Abstract

The purpose of this study was to analyze the data of the open and laparoscopic colorectal cancer surgeries countrywide in an administrative database of the National Health Insurance Fund of Hungary in 2015-2016. Hungarian surgical data of colorectal cancer from 2015-2016 were analyzed based on the following objectives: diagnosis of care, complications and co-morbidities; age; sex and medical institutions. We used crosstabs and partial least squares path modeling to analyze the relations between data groups. Results of three LVPLS models (group of open, laparoscopic interventions and the whole population of the survey) were compared. From the 4941 analyzed operative cases, 4562 were open and 379 laparoscopic.
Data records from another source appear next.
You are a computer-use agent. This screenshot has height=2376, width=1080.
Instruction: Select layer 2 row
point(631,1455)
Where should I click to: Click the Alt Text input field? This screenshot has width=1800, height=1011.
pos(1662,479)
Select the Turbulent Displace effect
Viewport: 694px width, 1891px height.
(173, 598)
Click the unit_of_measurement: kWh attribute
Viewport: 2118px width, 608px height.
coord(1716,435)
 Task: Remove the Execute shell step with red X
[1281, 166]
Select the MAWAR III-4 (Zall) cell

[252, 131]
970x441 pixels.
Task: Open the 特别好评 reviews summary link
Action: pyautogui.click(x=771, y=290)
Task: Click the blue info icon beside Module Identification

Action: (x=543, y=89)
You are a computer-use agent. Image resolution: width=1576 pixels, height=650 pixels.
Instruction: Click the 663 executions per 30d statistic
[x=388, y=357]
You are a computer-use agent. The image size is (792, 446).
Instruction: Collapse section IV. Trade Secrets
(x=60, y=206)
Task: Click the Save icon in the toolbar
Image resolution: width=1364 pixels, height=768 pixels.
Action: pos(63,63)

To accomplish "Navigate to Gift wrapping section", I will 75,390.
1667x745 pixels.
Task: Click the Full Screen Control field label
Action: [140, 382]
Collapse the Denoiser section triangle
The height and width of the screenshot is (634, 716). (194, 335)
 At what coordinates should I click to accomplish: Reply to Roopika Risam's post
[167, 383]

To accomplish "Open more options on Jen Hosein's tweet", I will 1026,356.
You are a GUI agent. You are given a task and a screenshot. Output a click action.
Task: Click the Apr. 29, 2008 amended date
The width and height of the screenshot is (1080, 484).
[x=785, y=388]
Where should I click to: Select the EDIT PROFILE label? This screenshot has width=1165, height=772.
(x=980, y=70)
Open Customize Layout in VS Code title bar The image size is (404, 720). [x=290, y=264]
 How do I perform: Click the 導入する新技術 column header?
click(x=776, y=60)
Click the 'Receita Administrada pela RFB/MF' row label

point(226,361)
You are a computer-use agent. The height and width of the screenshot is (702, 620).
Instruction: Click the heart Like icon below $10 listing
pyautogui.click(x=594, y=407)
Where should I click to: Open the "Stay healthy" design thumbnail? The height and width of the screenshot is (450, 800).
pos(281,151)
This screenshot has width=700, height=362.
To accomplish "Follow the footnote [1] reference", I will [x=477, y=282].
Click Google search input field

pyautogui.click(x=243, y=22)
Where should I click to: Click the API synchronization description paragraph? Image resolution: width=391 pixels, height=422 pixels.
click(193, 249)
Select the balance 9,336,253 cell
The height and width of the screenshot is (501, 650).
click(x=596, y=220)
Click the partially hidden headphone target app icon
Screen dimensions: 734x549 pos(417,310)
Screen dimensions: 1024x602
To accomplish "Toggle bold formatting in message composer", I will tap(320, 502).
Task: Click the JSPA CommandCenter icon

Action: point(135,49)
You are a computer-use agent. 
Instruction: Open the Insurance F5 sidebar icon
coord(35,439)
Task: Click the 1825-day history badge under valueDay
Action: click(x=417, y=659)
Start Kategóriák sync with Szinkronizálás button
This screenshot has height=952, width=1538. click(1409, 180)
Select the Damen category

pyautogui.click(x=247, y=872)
Based on the three LVPLS models, we found nexus between complication groups and co-morbidity groups and progressivity of medical institutions in laparoscopic operations. As far as complications, in the laparoscopic model bleeding and anaemia, in cases of total population and open operations septic complications played dominant role. Laparoscopic resections in patients with multiple co-morbidities are carried out in medical institutions with high professional progressivity most frequently. In cases of laparoscopic colorectal operations, the higher the progressivity of an institution, the lower the complication rate was. Differences in the results in the models may be due to patient selection, and further research should be carried out in this regard. Anaemia and bleeding are dominant complication factors in the laparoscopic model, which are influenced by patient selection besides the differenced in surgical technique. Orv Hetil. 2019; 160(11): 426-434.